Decent electrical tape would provide enough insulation, might not look as clean but easy and reappliable
 
Also liquid electrical tape can be used to paint over contacts but if something that needs to be regularly services this is a pain in the arse.

You can also mask the bus bars or lugs and dip them as well.
 
Needing to inspect is a valid point. I re-torqued all my contact points weekly for the first couple months. Since then, they've never needed to be additional tightening so far. I clean them with a wire brush and spray anti-ox, but I thought it might be possible that having them covered would prevent the need for a lot of this in the first place.

I could always cut away the tape or wrap for annual or biannual inspections.

Appreciate the input - still not 100% sure if I'll give it a shot.
 
I like to have access to the fasteners. If the issue is protection from shorting the pack, I have used plexiglas or lexan on smaller pack. My current pack is 68 inches long and once my parallel top balancing is finished, I think I am going to put a hinged plywood cover over it but leave plenty of room for air circulation.
 
I clean them with a wire brush and spray anti-ox, but I thought it might be possible that having them covered would prevent the need for a lot of this in the first place
What brand of spray anti-ox do you use? I use No-Alox but spray would be convenient.
 
Another option would be vulcanizing tape, it’s more permanent as it’s bonded to itself, but will never fray or loose stickiness.
 
I like to have access to the fasteners. If the issue is protection from shorting the pack, I have used plexiglas or lexan on smaller pack. My current pack is 68 inches long and once my parallel top balancing is finished, I think I am going to put a hinged plywood cover over it but leave plenty of room for air circulation.

What brand of spray anti-ox do you use? I use No-Alox but spray would be convenient.
I have 24" bus bars on either side of my 24 battery bank.

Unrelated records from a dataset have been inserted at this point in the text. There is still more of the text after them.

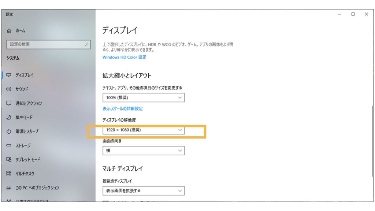Click the 通知とアクション notification icon
Screen dimensions: 375x211
pos(9,103)
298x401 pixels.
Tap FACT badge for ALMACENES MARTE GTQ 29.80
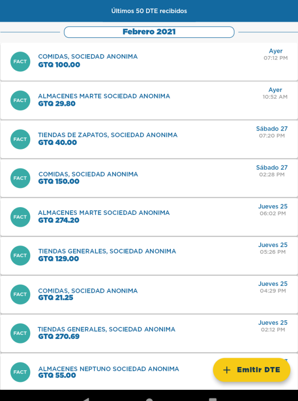click(x=20, y=100)
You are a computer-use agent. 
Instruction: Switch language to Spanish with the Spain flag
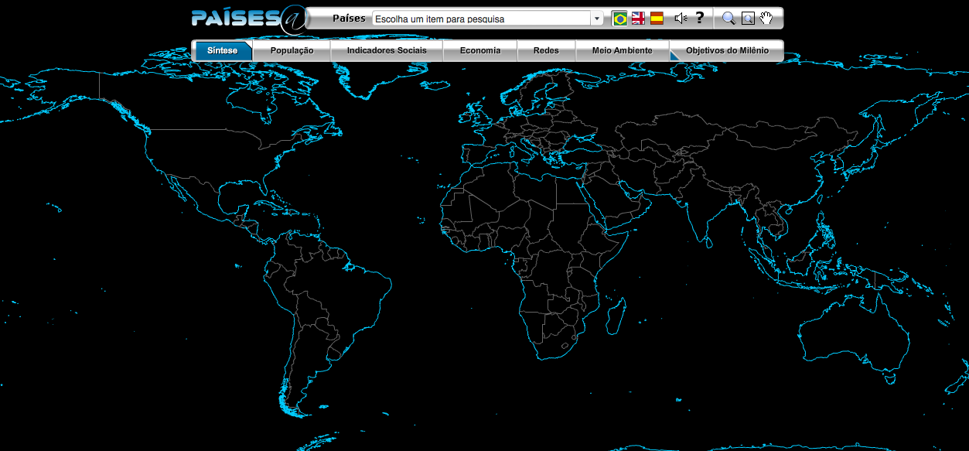[x=656, y=18]

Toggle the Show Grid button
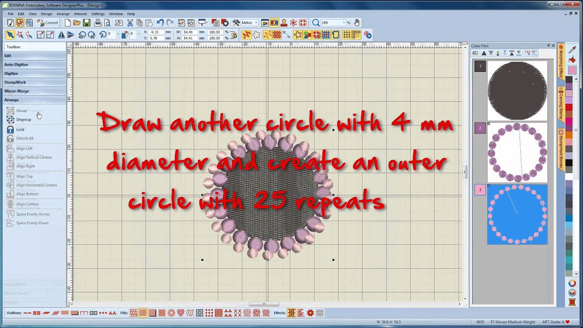pyautogui.click(x=347, y=35)
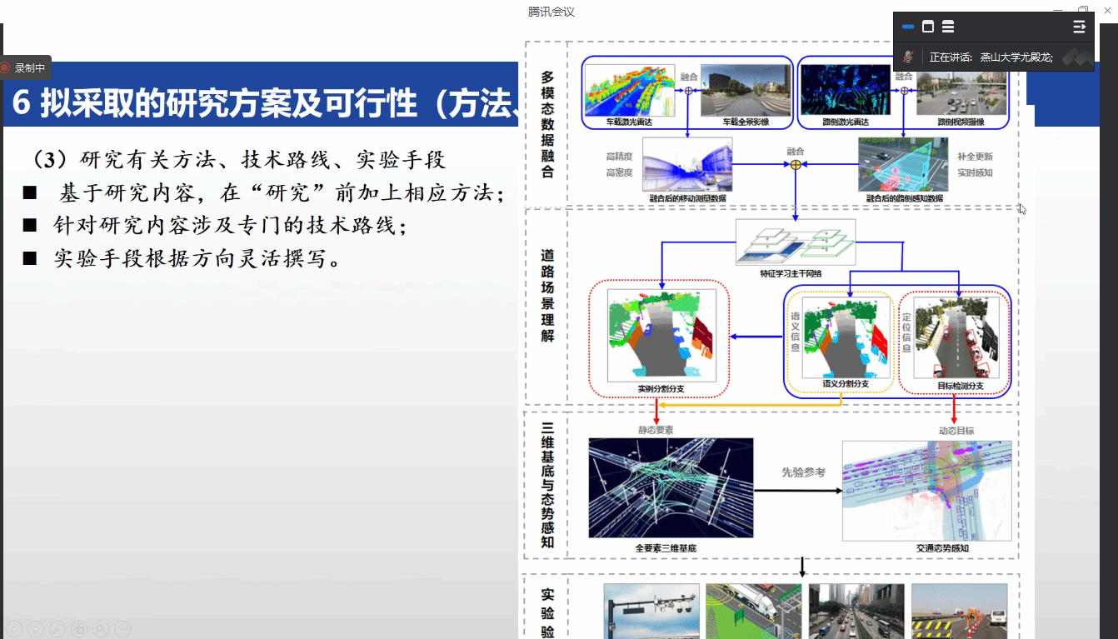This screenshot has width=1118, height=639.
Task: Click the 腾讯会议 window title
Action: click(x=552, y=12)
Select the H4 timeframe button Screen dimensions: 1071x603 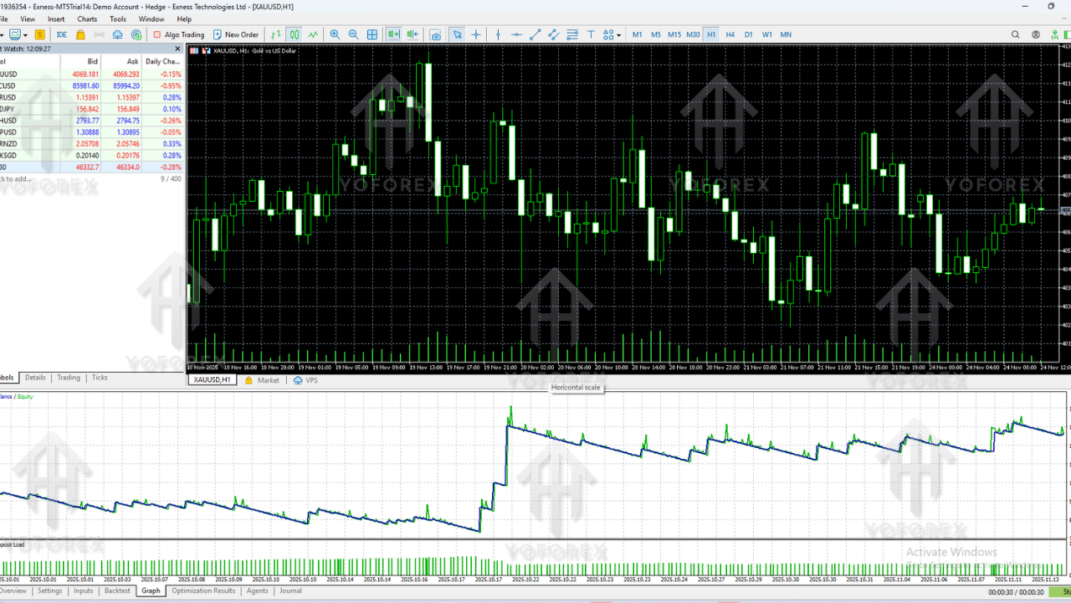730,34
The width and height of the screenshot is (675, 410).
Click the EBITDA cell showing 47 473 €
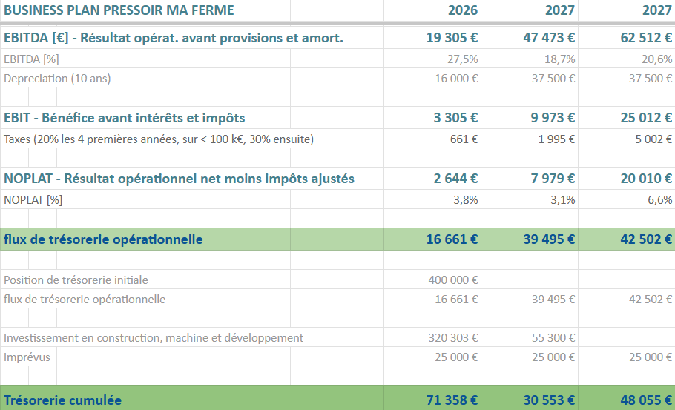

I've never had problems, but never can be too safe. I'm pretty exposed at the moment.

For anti-ox... you'll laugh, but I tried several different kinds and have had far and away the best luck with "store brand" from Advanced Auto.
 
Just limit the access to the pack. Ie put a cover over it.
This is heat shrink on 1 1/2" wide buss bars
even this photo, they have spent a lot of time and effort to cover the buss bars and the one thing you would likely contact first, the contact posts remain exposed.

So doing nothing and just covering the pack to limit access is your best long term solution.
 
Just limit the access to the pack. Ie put a cover over it.

even this photo, they have spent a lot of time and effort to cover the buss bars and the one thing you would likely contact first, the contact posts remain exposed.

So doing nothing and just covering the pack to limit access is your best long term solution.
The studs on these will be covered with insulating caps. Nothing is absolute but if you ever work on your batteries (DIY) I want the best protection I can provide. More than one fire has been started with accidentally shorted out batteries: wrench slipping out of hand etc.
 
accidentally shorted out batteries: wrench slipping out of hand etc.
This is the fallacy with this line of thinking. When do you use a wrench on a battery pack. When your assembling it. Can you assemble it when its covered in safety caps. No so the one time its exposed, (when assembling) is also the time in which you CANT have it covered. so yes the typical "drop the wrench on it" is always a concern. which is why the "real" pros use insulated tools instead of trying to insulate every conductive point inside your controlled access point. (eg inside the panel)

the "accidental thing fell into the battery pack at some point in the future" is prevented by controlled access. aka a cover.
 
I also have insulated tools; perhaps I am overly cautious. I use friction tape on tools. These batteries will be used on a boat. I have seen the results from a boat fire.